Estos días me he estado preguntando qué necesito para vivir. Tras darle algunas vueltas creo que, básicamente, me bastaría con algunas de estas cosas: un pequeño apartamento (exterior) en el centro de la ciudad (o cerca del centro). Al menos, tres (buenos) amigos. Unos vaqueros y algunas camisas blancas. Iberlibro.com. Algo de dinero en el banco, ni mucho ni poco, lo suficiente para ser independiente y pagarme mis copas. Una buena fiesta al año en Londres y en Ibiza (si puede ser). Hacer algo de deporte (casi) a diario. Aire acondicionado. Pasar las Navidades en casa de mis padres. Una bicicleta; no tiene que ser el último modelo puede ser ésta o ésta. ¿Y qué más? Pues trabajar (en un buen ambiente). Una cama grande. Un traje a medida de invierno y otro de verano. Una máquina de café. Unas buenas gafas de sol. Leer el periódico en papel por las mañanas con el café. ¡Ah! y un buen verano sin mirar (demasiado) lo que gasto, porque ¿hay acaso algo peor que un mal verano?

Por último, una mujer así que haga bien el amor. Quizás, todas las mujeres así hacen bien el amor.
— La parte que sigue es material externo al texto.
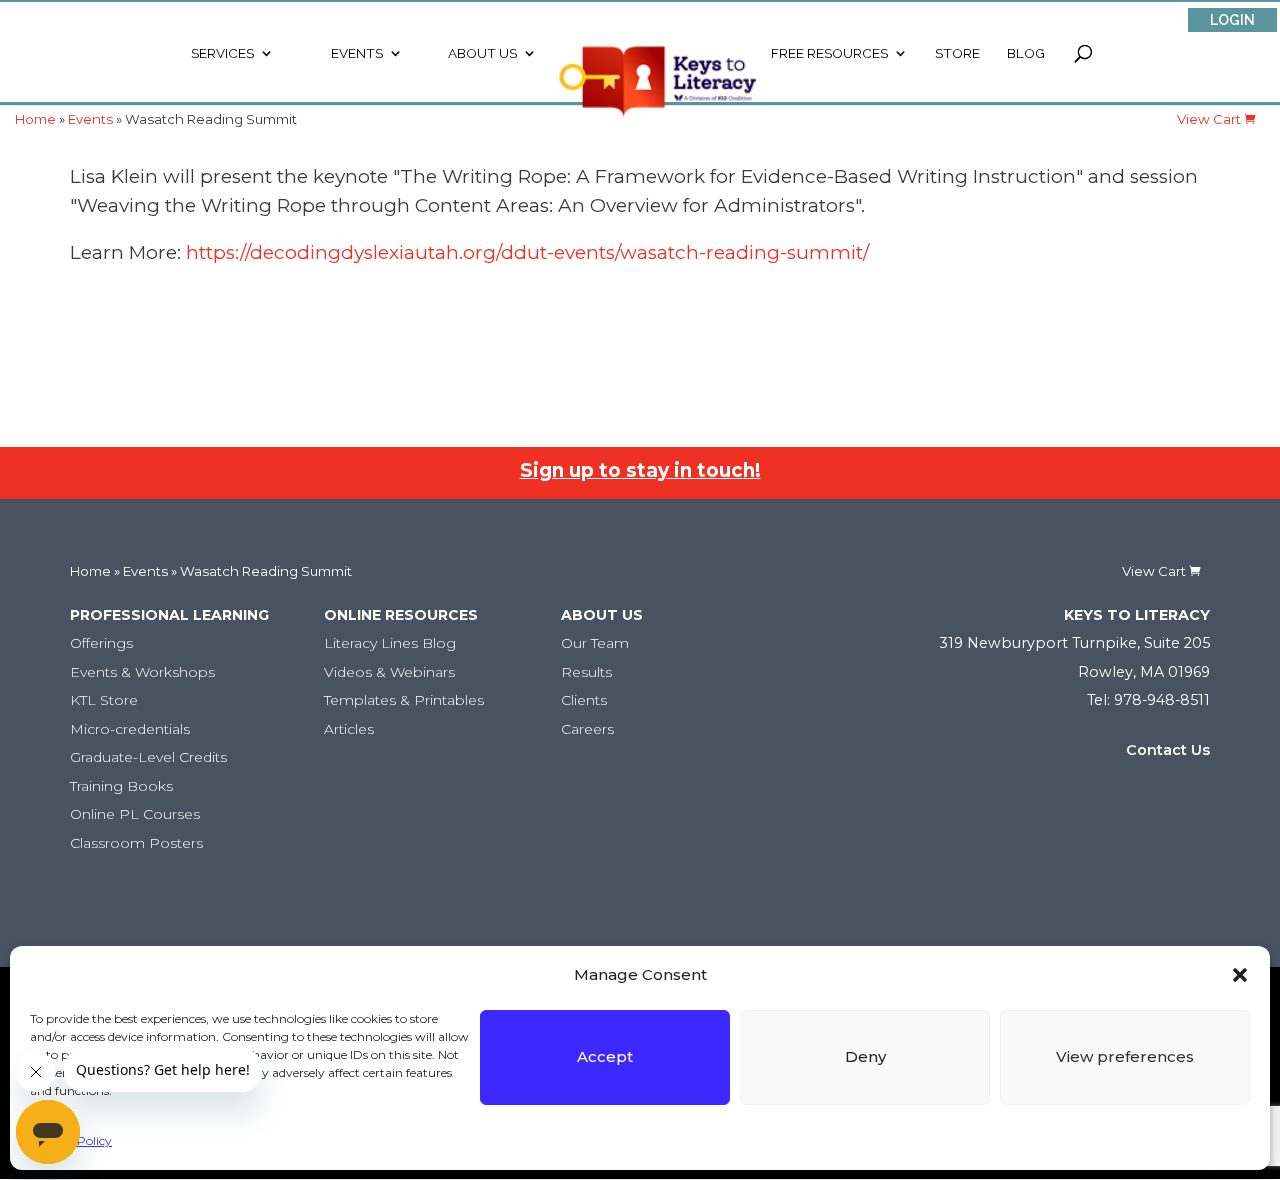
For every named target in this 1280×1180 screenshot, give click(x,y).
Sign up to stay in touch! (640, 470)
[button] (1240, 975)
Ahora que lo vuelvo a leer, veo que lo que necesito para vivir es lo mismo que necesito para ser feliz o, por lo menos, intentarlo. No sé si es mucho o poco o más o menos de lo que necesitan mis amigos y conocidos. Tampoco me interesa saberlo. Cada uno tiene unas necesidades diferentes para tratar de ser feliz:

“Me refiero a su canción It’s Money Matters. Viene a decir que vale, el dinero no da la felicidad, pero a mí dame media onza de coca y méteme con dos mellizas de quince años en una limusina, y yo te cuento” Andrés Calamaro.